Format every line of the items below as a JSON list of strings, one string per line, leaving out blank lines.

═════ RAW DATA

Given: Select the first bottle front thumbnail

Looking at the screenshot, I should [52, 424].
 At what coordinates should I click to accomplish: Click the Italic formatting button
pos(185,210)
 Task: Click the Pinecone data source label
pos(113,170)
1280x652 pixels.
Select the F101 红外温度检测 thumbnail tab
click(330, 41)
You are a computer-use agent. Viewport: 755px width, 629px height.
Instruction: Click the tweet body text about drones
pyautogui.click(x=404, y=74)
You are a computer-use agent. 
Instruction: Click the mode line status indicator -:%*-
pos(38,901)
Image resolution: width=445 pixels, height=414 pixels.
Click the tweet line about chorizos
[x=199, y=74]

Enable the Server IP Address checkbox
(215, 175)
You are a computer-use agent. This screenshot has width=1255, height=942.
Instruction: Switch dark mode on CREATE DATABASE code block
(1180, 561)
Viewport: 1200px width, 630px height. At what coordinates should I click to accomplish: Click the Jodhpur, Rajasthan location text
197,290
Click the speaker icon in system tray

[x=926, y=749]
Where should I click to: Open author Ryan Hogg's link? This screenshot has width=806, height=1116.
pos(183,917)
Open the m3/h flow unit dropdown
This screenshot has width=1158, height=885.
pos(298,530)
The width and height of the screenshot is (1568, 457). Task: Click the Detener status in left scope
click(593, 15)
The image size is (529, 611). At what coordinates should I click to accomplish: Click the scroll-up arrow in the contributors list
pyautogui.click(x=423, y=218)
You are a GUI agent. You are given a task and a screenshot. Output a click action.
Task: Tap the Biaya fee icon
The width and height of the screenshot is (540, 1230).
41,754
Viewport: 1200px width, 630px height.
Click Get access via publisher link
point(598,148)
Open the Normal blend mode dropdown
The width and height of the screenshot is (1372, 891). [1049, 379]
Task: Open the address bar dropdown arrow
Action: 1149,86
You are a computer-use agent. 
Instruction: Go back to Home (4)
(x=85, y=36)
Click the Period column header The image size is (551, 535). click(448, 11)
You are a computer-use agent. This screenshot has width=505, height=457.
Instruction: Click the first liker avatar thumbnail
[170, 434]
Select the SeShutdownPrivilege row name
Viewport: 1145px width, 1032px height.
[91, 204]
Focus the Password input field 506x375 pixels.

══════════

**PROBLEM SOLUTION**
[
  "Given: Select the first bottle front thumbnail",
  "Looking at the screenshot, I should [52, 424].",
  " At what coordinates should I click to accomplish: Click the Italic formatting button",
  "pos(185,210)",
  " Task: Click the Pinecone data source label",
  "pos(113,170)",
  "1280x652 pixels.",
  "Select the F101 红外温度检测 thumbnail tab",
  "click(330, 41)",
  "You are a computer-use agent. Viewport: 755px width, 629px height.",
  "Instruction: Click the tweet body text about drones",
  "pyautogui.click(x=404, y=74)",
  "You are a computer-use agent. ",
  "Instruction: Click the mode line status indicator -:%*-",
  "pos(38,901)",
  "Image resolution: width=445 pixels, height=414 pixels.",
  "Click the tweet line about chorizos",
  "[x=199, y=74]",
  "Enable the Server IP Address checkbox",
  "(215, 175)",
  "You are a computer-use agent. This screenshot has width=1255, height=942.",
  "Instruction: Switch dark mode on CREATE DATABASE code block",
  "(1180, 561)",
  "Viewport: 1200px width, 630px height. At what coordinates should I click to accomplish: Click the Jodhpur, Rajasthan location text",
  "197,290",
  "Click the speaker icon in system tray",
  "[x=926, y=749]",
  "Where should I click to: Open author Ryan Hogg's link? This screenshot has width=806, height=1116.",
  "pos(183,917)",
  "Open the m3/h flow unit dropdown",
  "This screenshot has width=1158, height=885.",
  "pos(298,530)",
  "The width and height of the screenshot is (1568, 457). Task: Click the Detener status in left scope",
  "click(593, 15)",
  "The image size is (529, 611). At what coordinates should I click to accomplish: Click the scroll-up arrow in the contributors list",
  "pyautogui.click(x=423, y=218)",
  "You are a GUI agent. You are given a task and a screenshot. Output a click action.",
  "Task: Tap the Biaya fee icon",
  "The width and height of the screenshot is (540, 1230).",
  "41,754",
  "Viewport: 1200px width, 630px height.",
  "Click Get access via publisher link",
  "point(598,148)",
  "Open the Normal blend mode dropdown",
  "The width and height of the screenshot is (1372, 891). [1049, 379]",
  "Task: Open the address bar dropdown arrow",
  "Action: 1149,86",
  "You are a computer-use agent. ",
  "Instruction: Go back to Home (4)",
  "(x=85, y=36)",
  "Click the Period column header The image size is (551, 535). click(448, 11)",
  "You are a computer-use agent. This screenshot has width=505, height=457.",
  "Instruction: Click the first liker avatar thumbnail",
  "[170, 434]",
  "Select the SeShutdownPrivilege row name",
  "Viewport: 1145px width, 1032px height.",
  "[91, 204]",
  "Focus the Password input field 506x375 pixels."
]